Referring to the test results, the invention examples are superior in both the powdering test and the slidability test, and the alloys to be pressed into parts such as automobiles are better than the comparative examples in which either test result is inferior. It is clear that it is suitable as a galvanized steel sheet.

[0021]

[Table 1]

(1) Powdering resistance test test piece having a plane size of 80 × 80 mm (thickness 0.8 m
m) a vinyl tape is applied, the surface with the tape applied is inward, and the tape is peeled off at an angle of up to 60 °, then the tape is peeled off and the plating layer adheres to the tape and turns black. It was judged relative to the area ratio. That is, the one having a small area ratio was evaluated as having a good powdering resistance (symbol ◯), the one having a large area ratio was inferior (symbol ×), and the middle was evaluated as normal (symbol Δ). (2) Sliding property test Plane size: width 20 mm x length 200 mm (thickness 0.8
As shown in FIG. 1, the test piece 1 of (mm) is passed between a pair of upper and lower flat plate dies 2 (R is a radius of curvature of a corner) under a constant pressing force (P: unit N), and then pulled out. The force (F: unit N) was measured, and the friction coefficient (μ) was determined by the following formula. That is, the smaller the friction coefficient, the better the slidability. In this case, the contact area between the test piece 1 and the flat plate mold 2 was 10 × 20 mm, and the pressing pressure (P) was 1962.
It was set to N.

The results of these tests are shown in Table 2 together with the conditions of hot dip galvanizing and alloying.

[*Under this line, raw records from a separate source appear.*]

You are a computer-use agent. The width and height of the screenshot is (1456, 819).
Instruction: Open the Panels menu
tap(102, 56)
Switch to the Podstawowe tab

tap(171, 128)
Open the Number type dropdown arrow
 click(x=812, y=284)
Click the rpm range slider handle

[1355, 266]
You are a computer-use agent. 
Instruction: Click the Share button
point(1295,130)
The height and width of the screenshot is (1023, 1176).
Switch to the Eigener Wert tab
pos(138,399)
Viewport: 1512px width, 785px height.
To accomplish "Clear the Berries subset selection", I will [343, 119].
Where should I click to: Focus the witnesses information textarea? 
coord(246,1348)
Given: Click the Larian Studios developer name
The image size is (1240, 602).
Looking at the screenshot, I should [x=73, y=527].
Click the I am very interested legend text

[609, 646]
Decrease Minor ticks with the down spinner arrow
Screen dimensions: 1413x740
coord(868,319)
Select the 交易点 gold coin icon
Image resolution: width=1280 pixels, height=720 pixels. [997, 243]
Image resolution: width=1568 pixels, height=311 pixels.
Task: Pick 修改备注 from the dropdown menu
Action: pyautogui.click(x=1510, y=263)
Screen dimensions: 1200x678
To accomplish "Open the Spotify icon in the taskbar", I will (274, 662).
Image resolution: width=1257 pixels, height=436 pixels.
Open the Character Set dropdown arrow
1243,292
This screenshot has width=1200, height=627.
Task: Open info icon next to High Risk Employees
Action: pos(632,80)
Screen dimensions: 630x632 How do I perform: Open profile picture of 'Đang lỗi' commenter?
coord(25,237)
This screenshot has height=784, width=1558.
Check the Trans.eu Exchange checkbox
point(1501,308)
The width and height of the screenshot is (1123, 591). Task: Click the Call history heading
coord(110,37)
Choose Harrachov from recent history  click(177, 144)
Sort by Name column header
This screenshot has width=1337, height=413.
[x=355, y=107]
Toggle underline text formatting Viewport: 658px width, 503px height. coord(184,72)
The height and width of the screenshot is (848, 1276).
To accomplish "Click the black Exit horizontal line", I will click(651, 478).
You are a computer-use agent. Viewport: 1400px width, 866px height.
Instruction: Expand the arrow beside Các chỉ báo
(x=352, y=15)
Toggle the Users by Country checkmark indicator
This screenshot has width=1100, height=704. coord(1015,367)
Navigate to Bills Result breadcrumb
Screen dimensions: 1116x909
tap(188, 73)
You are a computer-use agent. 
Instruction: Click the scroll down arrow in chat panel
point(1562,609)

From Table 2, F
e content rate: 12 to 15 mass%, Al concentration in the plating layer:
The composition is composed of 0.05 to 0.5 mass% and the balance Zn, the Γ phase at the interface between the base iron and the plating layer is 1.0 μm or less on average, and the η phase and the ζ phase do not exist on the plating layer surface. It is clear that the alloyed hot-dip galvanized steel sheet according to the present invention is superior in both powdering resistance and slidability as compared with Comparative Examples that do not satisfy the requirements of the present invention.

[0024]

[Table 2]

[0025]

As described above, according to the present invention,
It is possible to provide an alloyed hot-dip galvanized steel sheet that does not cause a problem in powdering resistance and slidability even when pressed into parts such as automobiles.

[Brief description of drawings]

FIG. 1 is a cross-sectional view showing an apparatus that has been tested for slidability.

[Explanation of symbols]

1 test piece 2 Flat plate mold

Claims (2)

[Claims] 1. An alloyed hot dip galvanized steel sheet obtained by dipping a steel sheet in a hot dip galvanizing bath to form a plating layer on the surface of the steel sheet and then heating the steel sheet pulled out of the plating bath to alloy the plating layer. And the composition of the plating layer is Fe: 12 to 15 mass%, Al:
0.05 to 0.50% by mass, balance Zn and unavoidable impurities, and a coating layer having a basis weight of 25 to 90 g / m ² on at least one side, and formed at the interface between the base metal and the plating layer. An alloyed hot dip galvanized steel sheet having an average phase thickness of 1.0 μm or less (not including 0) and having no η phase or ζ phase on the surface of the plating layer. 2. The Al content of the plating layer is 0.22 to 0.22.
The galvannealed steel sheet according to claim 1, wherein the galvannealed steel sheet is 0.35% by mass.